Provided data ▸
□ □ □

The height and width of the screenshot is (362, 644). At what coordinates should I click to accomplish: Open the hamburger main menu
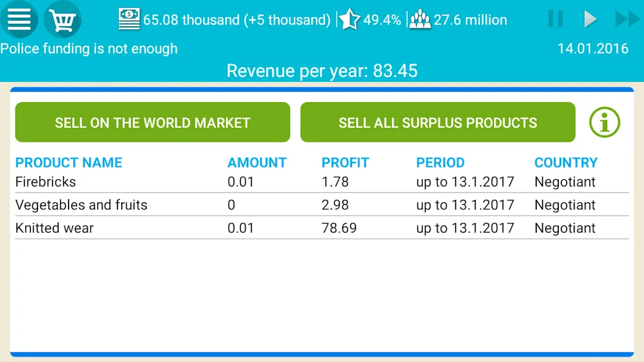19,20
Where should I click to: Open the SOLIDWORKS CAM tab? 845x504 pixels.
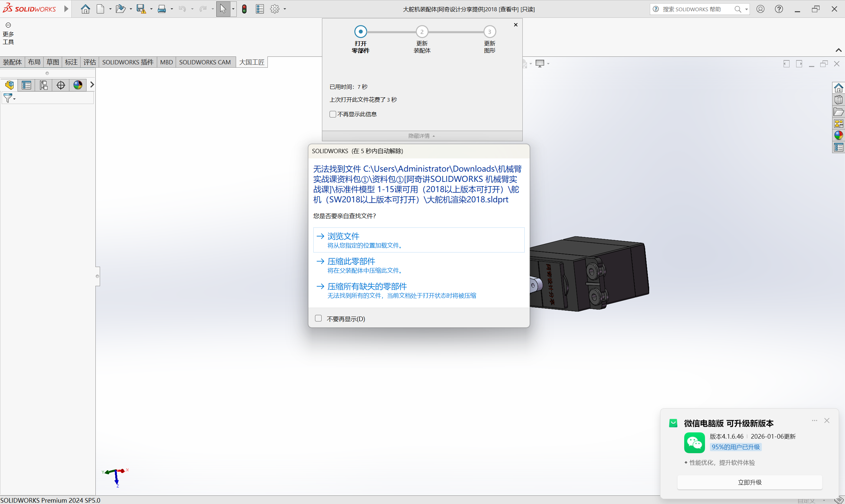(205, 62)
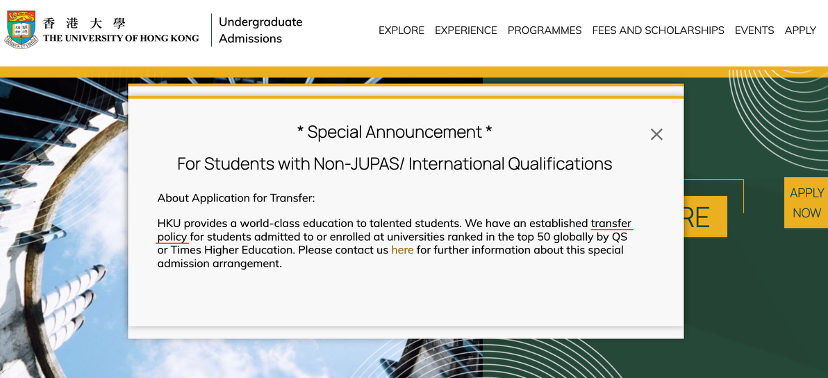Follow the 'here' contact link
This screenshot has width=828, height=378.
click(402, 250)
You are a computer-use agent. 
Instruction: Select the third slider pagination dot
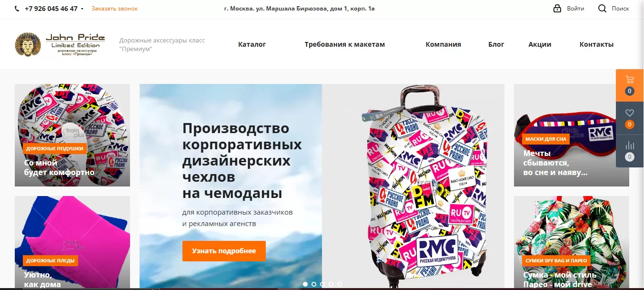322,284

□ □ □

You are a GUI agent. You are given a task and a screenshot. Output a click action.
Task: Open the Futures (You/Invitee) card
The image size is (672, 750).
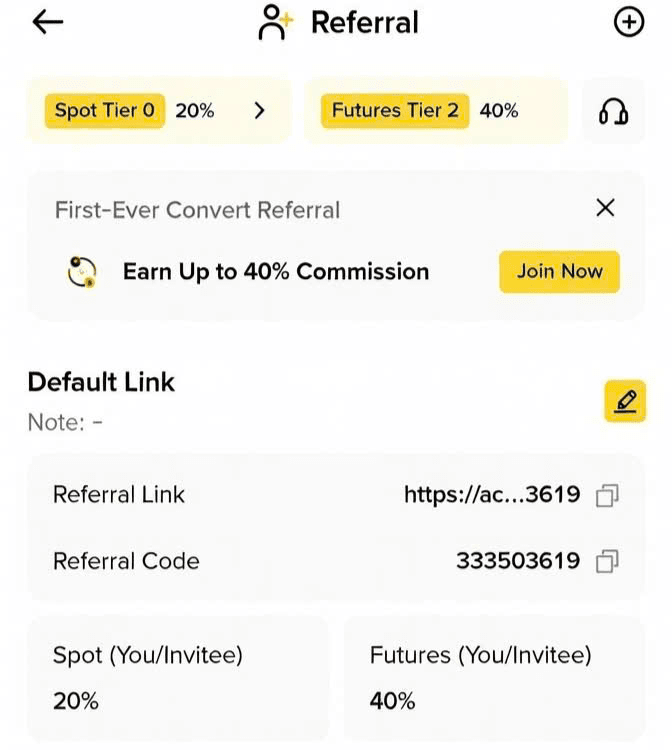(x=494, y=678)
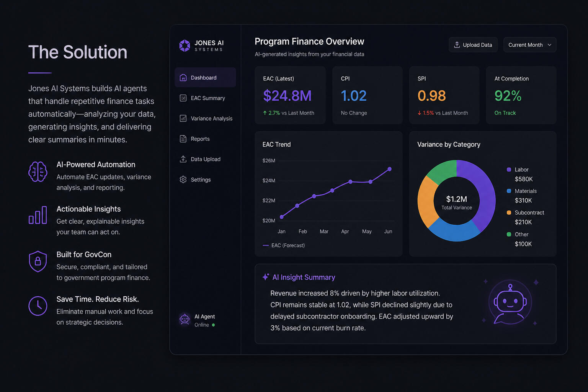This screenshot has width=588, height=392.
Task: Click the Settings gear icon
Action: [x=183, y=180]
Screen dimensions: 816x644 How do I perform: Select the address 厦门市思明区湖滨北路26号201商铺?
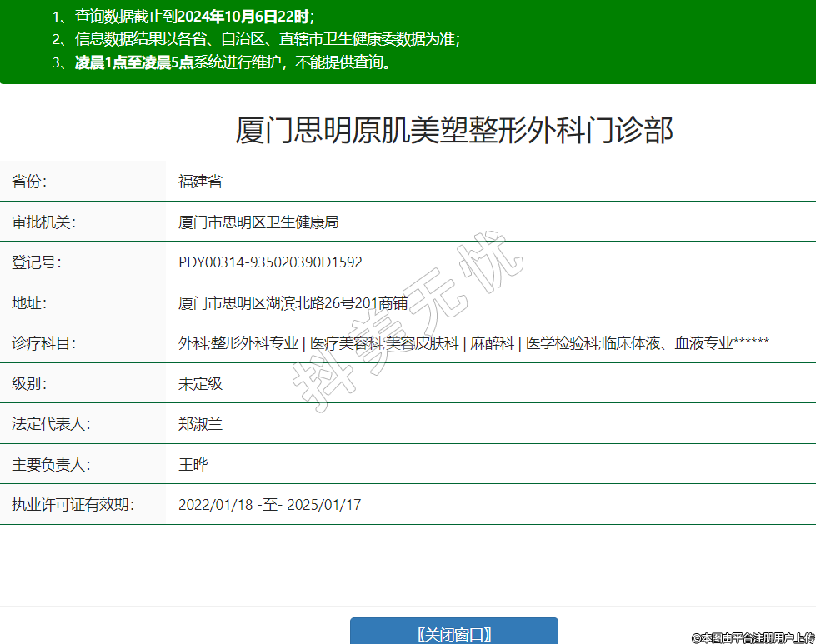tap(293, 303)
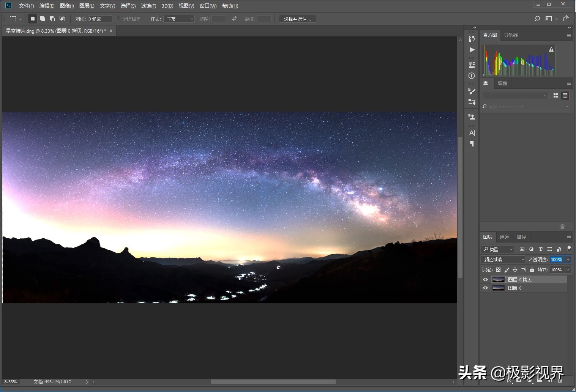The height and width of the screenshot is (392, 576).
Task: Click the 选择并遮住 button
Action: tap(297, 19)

□ □ □

Print the items again word for word, beginning at the line that contains "Screen dimensions: 816x644" and stopping after the line that contains "Action: tap(297, 19)". Omit the pictures.

Answer to the task ▸
Screen dimensions: 816x644 How do I perform: Select the address 厦门市思明区湖滨北路26号201商铺?
tap(293, 303)
The height and width of the screenshot is (392, 576).
Task: Click the 选择并遮住 button
Action: tap(297, 19)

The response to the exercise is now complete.